I just attended the Washington Auto Show with a very knowledgeable friend and we learned that Toyota Motors is making a big bet on a new technology. Because Toyota has been so savvy in introducing its hybrid autos, Toyota's choice has caused me to rethink some of my basic assumptions. Toyota's big bet is on the Mirai - a well-designed vehicle which will run on hydrogen based fuel cells. Mirai means "future" in Japanese and Toyota is signaling strongly that it thinks that the car of the future will be powered by hydrogen based fuel cells.
For a long time I have puzzled over this issue - what will be the energy source for the "car of the future"? When oil prices were high, it seemed inevitable that alternate fuels would make inroads in the vehicle market. Now that prices are lower, pressures in that direction seem reduced but the oil market is notoriously cyclical and we are bound to revisit high oil prices down the road.
The leading contenders have been: 1. the all electric car, 2. cars powered by compressed natural gas (CNG), 3. cars powered by LNG, and 4. cars powered by hydrogen based fuel cells. Each of these has certain advantages and disadvantages and the answer may turn out to be that each energy source will capture a sub-market based on vehicle usage and (perhaps) geography.
The All Electric Car - The all electric car generates virtually no on site pollution and operates off a highly efficient electric motor. The big problems are range and "filling time" (the time necessary to fully charge the battery). Another problem is battery maintenance, weight, efficiency, and volume - as well as concerns that advanced batteries may require "rare earth metals" which will escalate in price as more batteries are made. Another concern is the increased demand for electricity that these cars would create and the danger that it could result in more greenhouse gas emissions.
The CNG Vehicle - The CNG vehicle uses natural gas directly in the vehicle rather than using natural gas to produce electricity or hydrogen and then using electricity or hydrogen to power vehicles. This would seem to eliminate an expensive intermediary step and to be more efficient. The problem is that the CNG vehicles use the same inefficient internal combustion engine that gasoline powered vehicles use. CNG vehicles also require that CNG be compressed as it is put into an in-vehicle storage tank and this compression takes time and energy. While the jury is out on CNG, LNG does not appear to be a practical solution for passenger vehicles at this time.

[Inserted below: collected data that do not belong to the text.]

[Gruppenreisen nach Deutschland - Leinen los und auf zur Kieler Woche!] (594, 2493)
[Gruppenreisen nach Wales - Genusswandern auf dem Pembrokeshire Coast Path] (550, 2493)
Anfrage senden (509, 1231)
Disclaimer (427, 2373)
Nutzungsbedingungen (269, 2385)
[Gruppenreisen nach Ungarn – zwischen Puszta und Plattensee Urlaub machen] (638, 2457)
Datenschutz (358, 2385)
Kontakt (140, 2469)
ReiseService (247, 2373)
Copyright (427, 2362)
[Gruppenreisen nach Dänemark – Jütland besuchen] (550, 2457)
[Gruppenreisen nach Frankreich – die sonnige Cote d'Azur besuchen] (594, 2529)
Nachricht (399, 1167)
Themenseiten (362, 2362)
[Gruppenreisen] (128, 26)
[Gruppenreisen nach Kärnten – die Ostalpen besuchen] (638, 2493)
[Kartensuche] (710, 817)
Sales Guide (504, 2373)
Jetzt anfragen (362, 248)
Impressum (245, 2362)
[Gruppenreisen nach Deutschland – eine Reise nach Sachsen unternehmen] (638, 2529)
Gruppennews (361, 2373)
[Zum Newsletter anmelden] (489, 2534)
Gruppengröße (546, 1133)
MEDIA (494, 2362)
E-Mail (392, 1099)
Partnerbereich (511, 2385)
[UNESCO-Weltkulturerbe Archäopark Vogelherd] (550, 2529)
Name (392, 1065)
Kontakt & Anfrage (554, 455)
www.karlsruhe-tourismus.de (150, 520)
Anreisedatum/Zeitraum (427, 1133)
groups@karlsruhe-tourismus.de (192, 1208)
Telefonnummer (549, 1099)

The Hydrogen Fuel Cell Solution - The hydrogen fuel cell vehicle (HFCV) has several advantages. It uses hydrogen as a fuel source which is processed in a fuel cell generating electricity which powers the vehicles. The HFCV creates virtually no on site pollution (hydrogen combines with oxygen to produce water). It is relatively easy to fill (Toyota claims 3 to 5 minutes filling time). The fuel cell has few moving parts, low maintenance and a very long useful life. Hydrogen is generated (at least at this time) by processing natural gas and this process consumes electricity. The big problem is that a tremendous hydrogen infrastructure has to be created (processing plants and storage and transportation facilities) - whereas in the case of the electric vehicle or the CNG vehicle, we can use existing electric or natural gas distribution systems. Toyota seem committed to solving this problem. It promises 3 years of free fuel to new buyers of the Mirai. It is making its patents available to other automakers in order to encourage the proliferation of HFCVs. The chicken egg problem of no one wanting to build fueling stations because there aren't enough vehicles to use them and no one wanting to buy the vehicles because there aren't enough filling stations is a difficult one but, if anyone on the planet can solve it, I would bet on the folks from Toyota.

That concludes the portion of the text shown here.